Durante varios meses Enrique trabajó sin descanso en las esculturas destinadas a la portada sur del crucero. Pese a su juventud, era un consumado tallista, y tras esculpir varias figuras para las arquivoltas, a comienzos del invierno y aprovechando que a causa del frío se habían suspendido los trabajos en el exterior de la catedral, comenzó a preparar la estatua del obispo Mauricio destinada al parteluz de la portada sur.

En un mes terminó la escultura. De tamaño natural, la estatua del obispo Mauricio presentaba un realismo asombroso. Había tallado al prelado vestido con un amplio hábito, con la mano derecha ligeramente destacada del cuerpo, doblado el brazo por el codo y en posición de bendecir. En la mano izquierda portaba el báculo episcopal forjado en hierro en el taller de la propia catedral. Vestido con una amplia toga, Enrique había dedicado sumo cuidado al tallado de los pliegues. Siguiendo la técnica que había aprendido de su padre, había esculpido los paños del hábito a base de varios pliegues generados a partir de la flexión del brazo derecho, lo que dotaba a la figura de una veracidad extraordinaria y daba la impresión de que la piedra se había convertido en un verdadero lienzo de tela. La mitra episcopal cubría una cabeza en cuyo rostro destacaba la mirada tranquila, de rasgos tan serenos que despertaban en el espectador una confianza poco habitual, a lo que contribuían unas mejillas limpias y delicadas, desprovistas de barba.

La réplica de don Mauricio parecía a punto de cobrar vida, con su rostro casi humano pese a ser de piedra, hasta tal punto que cuando Luis examinó la obra de su sobrino sólo pudo decir que no le extrañaría que aquella figura se pusiera a hablar de un momento a otro.

Luis invitó a don Mauricio para que visitara el taller de escultura y observara su figura en piedra.
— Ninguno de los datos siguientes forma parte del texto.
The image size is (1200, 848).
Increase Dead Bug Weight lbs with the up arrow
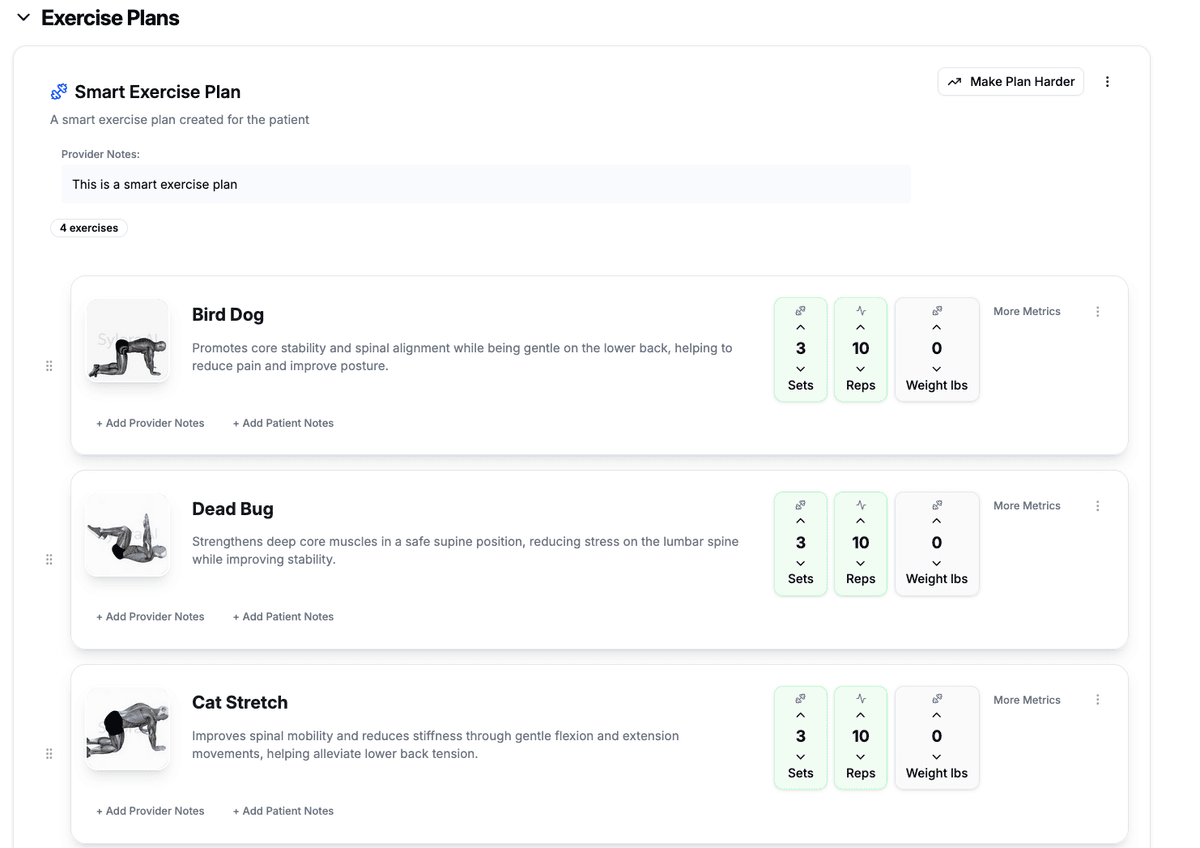(936, 520)
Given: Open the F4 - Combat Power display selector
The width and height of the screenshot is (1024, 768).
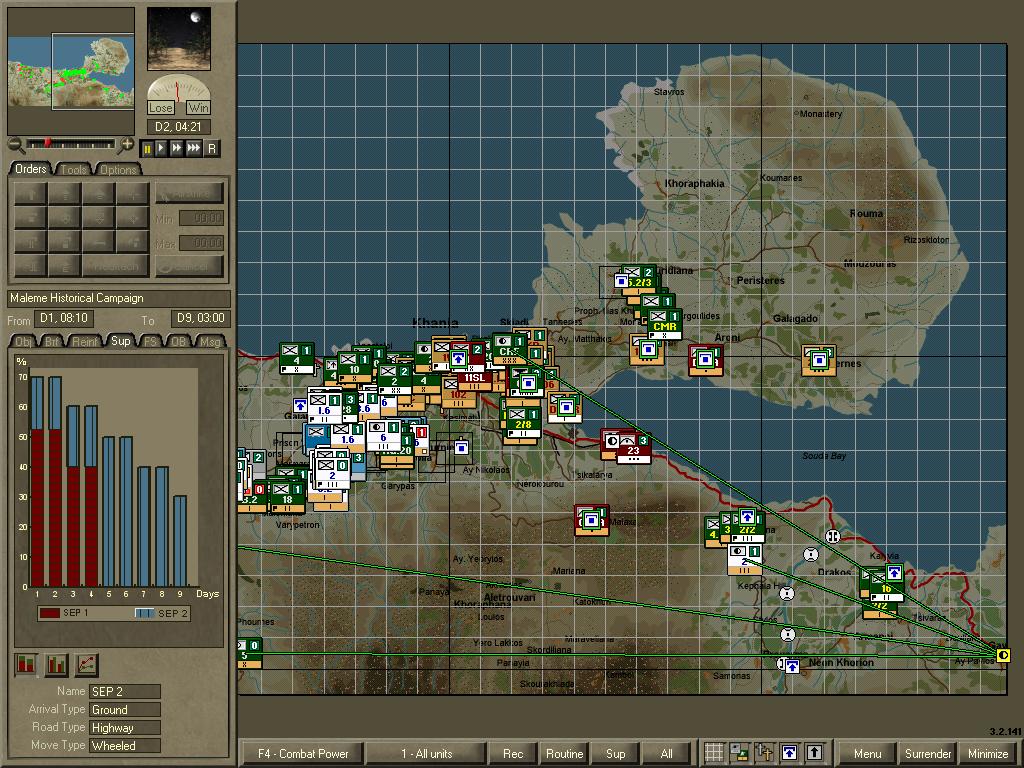Looking at the screenshot, I should (x=303, y=753).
Enrique había dibujado en papel algunos rasgos del obispo en tres sesiones en las que don Mauricio posó con mucho agrado para el joven escultor.
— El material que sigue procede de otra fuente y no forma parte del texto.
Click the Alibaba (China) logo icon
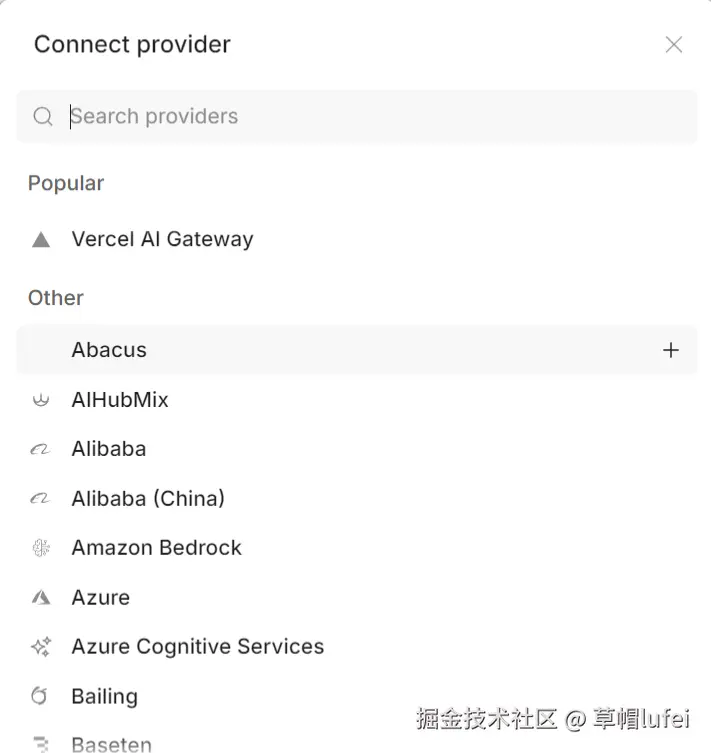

Cuando el obispo entró en el taller, un barracón de madera instalado en el exterior de la zona de la cabecera de la nueva catedral, su escultura estaba cubierta por un paño.

—Eminencia —dijo Luis—, he aquí la figura que recibirá a cuantos fieles entren en la catedral por la puerta sur.

El maestro tiró de una punta del paño y la figura de piedra quedó a la vista del obispo y de la media docena de canónigos y criados que lo acompañaban.